What you have to do
Reproduce word for word the stretch of the material from the line containing "Screen dimensions: 1919x908" through the line containing "coord(261,74)", with both of those lines included.

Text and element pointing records
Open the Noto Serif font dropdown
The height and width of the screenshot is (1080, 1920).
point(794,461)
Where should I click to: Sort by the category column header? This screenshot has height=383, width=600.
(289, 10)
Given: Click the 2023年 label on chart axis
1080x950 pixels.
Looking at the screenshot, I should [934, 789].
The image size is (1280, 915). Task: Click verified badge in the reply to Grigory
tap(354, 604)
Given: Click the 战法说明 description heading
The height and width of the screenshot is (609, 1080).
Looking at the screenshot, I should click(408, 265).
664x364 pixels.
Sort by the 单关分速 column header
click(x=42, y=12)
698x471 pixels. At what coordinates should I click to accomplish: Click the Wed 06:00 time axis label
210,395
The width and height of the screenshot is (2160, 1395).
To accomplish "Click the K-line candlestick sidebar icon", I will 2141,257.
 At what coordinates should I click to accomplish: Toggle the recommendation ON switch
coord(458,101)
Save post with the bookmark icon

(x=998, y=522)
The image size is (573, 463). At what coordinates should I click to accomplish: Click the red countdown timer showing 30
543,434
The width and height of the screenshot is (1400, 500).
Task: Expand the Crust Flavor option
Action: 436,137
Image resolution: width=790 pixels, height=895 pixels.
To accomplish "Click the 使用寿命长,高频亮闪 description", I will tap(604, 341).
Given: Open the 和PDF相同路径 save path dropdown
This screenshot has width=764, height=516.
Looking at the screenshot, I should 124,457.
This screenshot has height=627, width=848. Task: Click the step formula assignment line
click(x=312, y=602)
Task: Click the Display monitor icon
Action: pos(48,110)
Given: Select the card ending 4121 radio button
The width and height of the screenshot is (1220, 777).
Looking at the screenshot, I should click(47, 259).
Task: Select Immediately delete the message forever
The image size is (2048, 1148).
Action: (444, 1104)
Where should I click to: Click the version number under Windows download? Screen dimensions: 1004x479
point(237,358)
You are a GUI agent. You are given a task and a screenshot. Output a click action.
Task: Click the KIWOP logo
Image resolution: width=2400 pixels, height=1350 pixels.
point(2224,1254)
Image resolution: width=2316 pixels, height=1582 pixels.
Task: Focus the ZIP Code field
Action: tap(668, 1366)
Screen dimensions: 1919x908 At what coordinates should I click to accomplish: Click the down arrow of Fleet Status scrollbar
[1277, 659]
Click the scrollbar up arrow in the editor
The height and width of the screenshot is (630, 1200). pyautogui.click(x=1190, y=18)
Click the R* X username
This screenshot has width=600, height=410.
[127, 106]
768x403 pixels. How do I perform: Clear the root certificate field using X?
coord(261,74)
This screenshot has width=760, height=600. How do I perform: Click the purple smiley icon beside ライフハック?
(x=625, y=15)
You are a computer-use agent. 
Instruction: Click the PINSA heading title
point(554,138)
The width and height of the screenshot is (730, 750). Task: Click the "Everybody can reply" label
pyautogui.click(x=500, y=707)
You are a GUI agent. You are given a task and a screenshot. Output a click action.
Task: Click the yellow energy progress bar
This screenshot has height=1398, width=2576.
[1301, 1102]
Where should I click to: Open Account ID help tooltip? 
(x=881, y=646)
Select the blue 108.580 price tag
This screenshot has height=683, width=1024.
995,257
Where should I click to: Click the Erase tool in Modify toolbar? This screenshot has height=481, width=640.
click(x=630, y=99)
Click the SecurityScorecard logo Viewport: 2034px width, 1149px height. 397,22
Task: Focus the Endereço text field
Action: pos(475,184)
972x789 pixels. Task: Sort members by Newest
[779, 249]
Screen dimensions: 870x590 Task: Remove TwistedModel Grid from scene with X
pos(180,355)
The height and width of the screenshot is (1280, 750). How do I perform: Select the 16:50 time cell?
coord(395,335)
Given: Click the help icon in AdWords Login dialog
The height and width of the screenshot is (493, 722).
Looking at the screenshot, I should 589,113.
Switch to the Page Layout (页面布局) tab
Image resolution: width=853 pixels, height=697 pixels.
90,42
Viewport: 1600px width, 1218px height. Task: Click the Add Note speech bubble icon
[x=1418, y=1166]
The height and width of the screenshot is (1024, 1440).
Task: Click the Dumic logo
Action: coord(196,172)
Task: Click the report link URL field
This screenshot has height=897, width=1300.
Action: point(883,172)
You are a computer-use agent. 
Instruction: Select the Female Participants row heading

Written solution
Screen dimensions: 1919x908 At what coordinates should I click to accomplish: Click the down arrow of Fleet Status scrollbar
[1277, 659]
Click the scrollbar up arrow in the editor
The height and width of the screenshot is (630, 1200). pyautogui.click(x=1190, y=18)
Click the R* X username
This screenshot has width=600, height=410.
[127, 106]
768x403 pixels. How do I perform: Clear the root certificate field using X?
coord(261,74)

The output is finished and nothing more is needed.